Auch das gemeinsame Singen von Volksliedern und deutschen Schlagern während der Treffen dient dem Erlernen der Sprache. Neben gemeinsamen Ausfahrten im Rollstuhl in die Stadt oder Spielen gehört zudem das Kochen und miteinander Essen zum Programm. Die zugewanderten Schülerinnen und Schüler werden dabei von einer 94-jährigen Bewohnerin angeleitet, die mit ihnen zusammen das gemeinsame Mittagessen kocht und zugleich küchenpraktischen Sprachunterricht erteilt. Die Schülerinnen und Schüler wollten den Senioren Gutes tun, übten mit Imke Possner eine wohltuende Handmassage ein, die von den Bewohnerinnen sehr genossen wurde.

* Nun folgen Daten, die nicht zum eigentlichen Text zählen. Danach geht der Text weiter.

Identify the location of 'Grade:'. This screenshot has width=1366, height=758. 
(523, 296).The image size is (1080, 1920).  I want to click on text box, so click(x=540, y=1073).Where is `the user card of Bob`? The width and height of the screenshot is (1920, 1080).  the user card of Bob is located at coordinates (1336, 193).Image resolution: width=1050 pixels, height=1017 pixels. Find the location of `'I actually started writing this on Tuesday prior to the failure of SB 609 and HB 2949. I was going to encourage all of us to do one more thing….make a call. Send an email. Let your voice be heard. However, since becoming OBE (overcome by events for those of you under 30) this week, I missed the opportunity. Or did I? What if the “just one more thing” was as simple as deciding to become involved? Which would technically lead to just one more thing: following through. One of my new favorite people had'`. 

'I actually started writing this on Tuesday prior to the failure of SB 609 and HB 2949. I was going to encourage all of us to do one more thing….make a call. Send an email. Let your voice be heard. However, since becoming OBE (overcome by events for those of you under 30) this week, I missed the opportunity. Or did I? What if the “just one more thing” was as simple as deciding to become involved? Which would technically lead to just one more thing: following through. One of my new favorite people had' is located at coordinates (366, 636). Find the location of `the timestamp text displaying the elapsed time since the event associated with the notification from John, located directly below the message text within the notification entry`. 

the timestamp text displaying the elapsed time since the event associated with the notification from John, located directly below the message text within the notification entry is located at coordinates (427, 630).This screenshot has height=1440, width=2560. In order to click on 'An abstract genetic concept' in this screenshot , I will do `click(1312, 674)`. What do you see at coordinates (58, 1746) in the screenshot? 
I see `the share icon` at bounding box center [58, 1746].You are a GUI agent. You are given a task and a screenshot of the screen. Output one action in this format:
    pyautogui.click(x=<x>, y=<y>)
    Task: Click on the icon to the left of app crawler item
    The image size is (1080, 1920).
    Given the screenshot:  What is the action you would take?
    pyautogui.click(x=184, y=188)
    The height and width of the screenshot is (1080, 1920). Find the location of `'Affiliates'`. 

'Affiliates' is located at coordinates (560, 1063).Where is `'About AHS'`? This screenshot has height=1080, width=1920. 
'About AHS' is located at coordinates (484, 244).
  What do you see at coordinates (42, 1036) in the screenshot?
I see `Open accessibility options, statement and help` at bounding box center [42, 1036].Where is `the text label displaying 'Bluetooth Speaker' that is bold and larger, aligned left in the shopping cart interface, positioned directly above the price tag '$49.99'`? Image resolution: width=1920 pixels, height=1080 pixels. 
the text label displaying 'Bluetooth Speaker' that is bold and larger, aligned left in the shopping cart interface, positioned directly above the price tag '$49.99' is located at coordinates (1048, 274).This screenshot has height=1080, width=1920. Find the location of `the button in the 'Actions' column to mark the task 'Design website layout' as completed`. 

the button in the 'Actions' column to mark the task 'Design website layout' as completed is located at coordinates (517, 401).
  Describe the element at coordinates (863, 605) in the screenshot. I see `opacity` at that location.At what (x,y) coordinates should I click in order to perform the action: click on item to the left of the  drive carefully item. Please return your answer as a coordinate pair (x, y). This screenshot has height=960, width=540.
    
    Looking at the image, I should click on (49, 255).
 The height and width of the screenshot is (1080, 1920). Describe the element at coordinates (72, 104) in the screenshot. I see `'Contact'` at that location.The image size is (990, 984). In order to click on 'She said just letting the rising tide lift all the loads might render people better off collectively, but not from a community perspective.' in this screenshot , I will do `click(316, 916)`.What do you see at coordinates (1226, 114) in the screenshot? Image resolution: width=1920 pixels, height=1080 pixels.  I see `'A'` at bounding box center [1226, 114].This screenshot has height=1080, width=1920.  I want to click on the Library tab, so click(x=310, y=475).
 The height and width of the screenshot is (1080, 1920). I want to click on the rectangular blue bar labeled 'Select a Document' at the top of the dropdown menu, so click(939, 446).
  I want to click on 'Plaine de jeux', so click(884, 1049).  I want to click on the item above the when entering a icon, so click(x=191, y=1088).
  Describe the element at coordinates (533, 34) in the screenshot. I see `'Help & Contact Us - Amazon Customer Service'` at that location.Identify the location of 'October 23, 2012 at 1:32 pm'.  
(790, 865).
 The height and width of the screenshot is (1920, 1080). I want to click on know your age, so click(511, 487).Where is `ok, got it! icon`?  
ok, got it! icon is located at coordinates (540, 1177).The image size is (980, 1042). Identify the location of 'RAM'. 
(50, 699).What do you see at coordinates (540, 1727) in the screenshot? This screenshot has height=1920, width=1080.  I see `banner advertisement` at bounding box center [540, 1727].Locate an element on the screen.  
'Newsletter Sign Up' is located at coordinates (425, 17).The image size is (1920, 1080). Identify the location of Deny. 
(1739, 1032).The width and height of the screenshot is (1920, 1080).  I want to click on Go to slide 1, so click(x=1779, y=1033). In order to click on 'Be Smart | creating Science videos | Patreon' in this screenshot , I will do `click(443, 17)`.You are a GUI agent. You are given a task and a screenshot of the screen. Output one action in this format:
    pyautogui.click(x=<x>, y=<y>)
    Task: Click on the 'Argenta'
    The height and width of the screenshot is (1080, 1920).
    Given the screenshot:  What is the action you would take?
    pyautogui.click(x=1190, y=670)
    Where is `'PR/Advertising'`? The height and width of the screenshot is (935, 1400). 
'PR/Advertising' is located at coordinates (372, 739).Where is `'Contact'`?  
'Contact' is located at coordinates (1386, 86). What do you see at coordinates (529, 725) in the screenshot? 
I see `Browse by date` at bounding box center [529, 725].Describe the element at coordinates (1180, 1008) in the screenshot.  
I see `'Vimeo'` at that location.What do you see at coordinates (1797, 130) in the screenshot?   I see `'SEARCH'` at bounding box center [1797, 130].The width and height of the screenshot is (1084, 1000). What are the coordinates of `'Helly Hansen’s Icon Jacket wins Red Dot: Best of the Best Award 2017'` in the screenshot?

Was für Berufe die Seniorinnen und Senioren hatten und welche die Flüchtlinge zukünftig ergreifen wollten, wurde an einem der Vormittage einander vorgestellt. Ein Drittel der jungen Flüchtlinge wollen Polizisten oder Richter werden. Ein Bedürfnis danach, diese Welt sicherer und gerechter zu machen, lässt sich daraus ablesen und erahnen welche Erfahrungen von Unsicherheit, Gewalt und Unrecht diesem Wunsch der jungen Menschen zu Grunde liegen, so interpretiert Volker Lemke diese Wünsche.
Bis zu den Sommerferien soll das Projekt noch fortgeführt werden, wird aber schon jetzt von allen Beteiligten als Erfolg betrachtet und von den Senioren der Deinerlinde nicht zuletzt auch deshalb so engagiert betrieben, weil sie selber oftmals noch eigene Erfahrungen als Flüchtlinge erinnern.